Melinda Willingham: ER Doctor

Back when she was a tenth-grader in Montgomery, Alabama, Melinda Willingham (then Williams) asked a science teacher what courses she’d have to take in college to become a doctor. Well, he replied, maybe you should think about being a nurse. “I don’t know why he said that,” she says, her voice betraying little more than amusement at the memory. “Maybe because I’m a woman, or maybe because I’m black. But that was in the South, so probably both.”
Melinda can afford the detachment: These days she’s Dr. Willingham, a third-year resident in the emergency room at University Hospital in Newark, New Jersey, where she’s finishing her pediatrics training. Later this year she’ll enter private practice — the best offers are in Atlanta and northern New Jersey — and everything will be in place pretty much the way she wants it: husband (George, a financial adviser), kids (Gerard, 5, and Jasmine, 9 months) and career.
University Hospital is in a poor part of town. Most of the ER patients are poor and black or Hispanic, and the pediatric ailments are typical for an inner city: accidents and the standard childhood illnesses, but also asthma, AIDS, sickle-cell anemia and complications from pregnancies. At 8 p.m. on an April evening, Melinda is starting the night shift, and though she describes it as quiet, it seems anything but. A half-dozen or so sick children are in the various beds — usually accompanied by their mothers, who often have one or two other children in tow.
Melinda decided on pediatrics during her third year of med school, in part, as she says, because “children bounce back.” Still, it can be hard — especially when patients die: “Child-abuse cases are awful. You get a two-month-old with a broken leg, and the parents are telling you it’s this and that when you know very well it’s abuse.”
Her hours are long — sixty or seventy a week — but the money’s good, or will be soon. Third-year residents make only $42,000 a year — not a lot when you consider that Melinda has $100,000 in student loans. But when she enters private practice, she could make as much as $120,000. George adds another $20,000 to $50,000, depending on how good a year he’s having.
The couple met at a job fair in Washington, D.C., during Melinda’s first year out of college. “At first neither of us wanted anything serious,” Melinda says, “but after three months we knew it was going to be a long-term thing.” Two years later they were married.

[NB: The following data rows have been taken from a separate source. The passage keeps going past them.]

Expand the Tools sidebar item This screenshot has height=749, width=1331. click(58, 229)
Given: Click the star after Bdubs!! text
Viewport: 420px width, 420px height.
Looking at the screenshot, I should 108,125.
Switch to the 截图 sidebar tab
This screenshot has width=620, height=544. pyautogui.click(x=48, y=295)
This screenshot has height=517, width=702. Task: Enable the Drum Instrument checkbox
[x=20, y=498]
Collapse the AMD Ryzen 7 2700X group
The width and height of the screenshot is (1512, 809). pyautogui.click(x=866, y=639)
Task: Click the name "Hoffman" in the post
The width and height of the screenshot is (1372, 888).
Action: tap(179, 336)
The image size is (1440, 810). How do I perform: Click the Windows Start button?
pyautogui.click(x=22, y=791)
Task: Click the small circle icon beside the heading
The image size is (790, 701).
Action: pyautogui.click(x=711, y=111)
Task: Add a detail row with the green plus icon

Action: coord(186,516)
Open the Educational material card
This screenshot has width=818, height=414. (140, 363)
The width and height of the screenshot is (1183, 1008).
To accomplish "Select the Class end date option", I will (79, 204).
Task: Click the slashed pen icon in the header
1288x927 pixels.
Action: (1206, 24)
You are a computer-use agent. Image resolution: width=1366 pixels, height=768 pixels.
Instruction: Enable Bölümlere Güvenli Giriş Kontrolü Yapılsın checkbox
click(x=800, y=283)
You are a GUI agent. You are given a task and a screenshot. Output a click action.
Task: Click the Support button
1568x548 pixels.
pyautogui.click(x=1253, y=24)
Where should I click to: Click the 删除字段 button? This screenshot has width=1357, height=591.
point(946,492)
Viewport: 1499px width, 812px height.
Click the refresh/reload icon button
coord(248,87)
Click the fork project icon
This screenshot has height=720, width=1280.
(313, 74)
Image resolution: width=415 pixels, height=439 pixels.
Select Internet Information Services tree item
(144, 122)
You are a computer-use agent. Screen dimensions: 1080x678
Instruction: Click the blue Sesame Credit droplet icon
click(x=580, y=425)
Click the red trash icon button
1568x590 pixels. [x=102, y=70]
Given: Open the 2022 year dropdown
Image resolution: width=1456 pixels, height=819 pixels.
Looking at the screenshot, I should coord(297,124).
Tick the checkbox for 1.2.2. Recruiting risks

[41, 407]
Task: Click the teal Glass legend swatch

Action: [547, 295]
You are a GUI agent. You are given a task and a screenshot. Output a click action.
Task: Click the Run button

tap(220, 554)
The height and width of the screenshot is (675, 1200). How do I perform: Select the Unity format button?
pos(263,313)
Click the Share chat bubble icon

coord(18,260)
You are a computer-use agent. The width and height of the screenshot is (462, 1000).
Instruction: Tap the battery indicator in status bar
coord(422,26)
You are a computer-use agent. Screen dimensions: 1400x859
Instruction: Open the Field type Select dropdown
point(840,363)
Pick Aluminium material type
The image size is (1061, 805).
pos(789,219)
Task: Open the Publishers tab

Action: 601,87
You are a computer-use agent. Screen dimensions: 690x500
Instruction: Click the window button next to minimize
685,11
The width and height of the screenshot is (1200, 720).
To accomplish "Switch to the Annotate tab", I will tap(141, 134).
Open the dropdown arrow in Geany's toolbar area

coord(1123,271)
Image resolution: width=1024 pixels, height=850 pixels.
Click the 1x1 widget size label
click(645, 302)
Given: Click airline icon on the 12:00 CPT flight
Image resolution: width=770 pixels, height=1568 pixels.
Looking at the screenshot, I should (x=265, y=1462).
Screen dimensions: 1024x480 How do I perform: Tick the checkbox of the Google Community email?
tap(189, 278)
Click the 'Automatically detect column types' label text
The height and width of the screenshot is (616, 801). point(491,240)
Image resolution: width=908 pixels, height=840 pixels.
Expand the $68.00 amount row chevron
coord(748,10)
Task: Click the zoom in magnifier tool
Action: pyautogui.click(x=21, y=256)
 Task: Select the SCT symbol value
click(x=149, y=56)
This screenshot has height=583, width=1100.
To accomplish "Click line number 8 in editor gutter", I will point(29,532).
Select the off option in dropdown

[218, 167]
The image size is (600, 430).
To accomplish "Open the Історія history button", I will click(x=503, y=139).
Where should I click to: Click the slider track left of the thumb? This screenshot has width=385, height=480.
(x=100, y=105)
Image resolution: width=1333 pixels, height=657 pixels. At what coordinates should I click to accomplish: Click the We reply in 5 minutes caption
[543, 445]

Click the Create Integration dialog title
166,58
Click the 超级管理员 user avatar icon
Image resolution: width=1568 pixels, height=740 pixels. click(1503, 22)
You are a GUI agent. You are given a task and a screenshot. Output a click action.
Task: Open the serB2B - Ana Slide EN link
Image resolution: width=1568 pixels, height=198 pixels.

Family means everything to her. Melinda’s father was an Air Force enlisted man; she was born in the Philippines and moved from there to California, then New Jersey, Michigan and Arizona. But all along the way, her father and mother kept things together. “When I was growing up,” she says, “they were pretty strict. I could only go out on one weekend night, and not on weeknights at all. Sundays were for schooling at the Baptist church.” While she’s become lax in her commitment to religion, she says she’ll raise her kids as she was raised. “There are so many things that happen in life,” she says. “If you don’t have something higher that you believe in, I don’t know how you make it.”
When Melinda was in junior high, her father was transferred again, this time to Alabama. Life was a little different there. “In 1982,” she says, “the Ku Klux Klan was still holding marches outside the mall.” Later, at the University of Alabama, she pledged a black sorority; soon after it moved to Sorority Row, someone burned a cross on the front lawn. Melinda tells the story without a trace of bitterness. “I think it’s an individual thing,” she says. “There are just some ignorant people. I don’t think about race unless I’m forced to. Sometimes I’ll wonder if I didn’t get a position because of it.” She pauses. “And I think about it when I’m in the South.”
The idea of the South inspires a profound ambivalence in her. Her father hated Alabama; her mother, who grew up there — in a family so poor that as a child she picked cotton — loves it. Now that Melinda has her job offers, she has to decide for herself. “Atlanta’s very progressive for the South,” she says, but one gets the impression that she’d prefer Jersey. Either way, as soon as they get rid of some of their debt, the Willinghams are going to buy a house, probably in a suburb. “I don’t want my kids to grow up in the city,” she says, shaking her head. “The teenagers in this area …”
But there’s still tonight, and, around 10:30, she’s treating a boy who banged his head on a chair at school and has been vomiting ever since. His mother is there, and so is his twelve-year-old sister, who’s wearing a T-shirt that says, “The Hardest Job in the World Is Being a Black Woman. “You’re here to write about a doctor?” asks the mom. “Which one? Her?” But this time it’s Melinda’s age that makes her position seem improbable. “I thought she was a nurse.”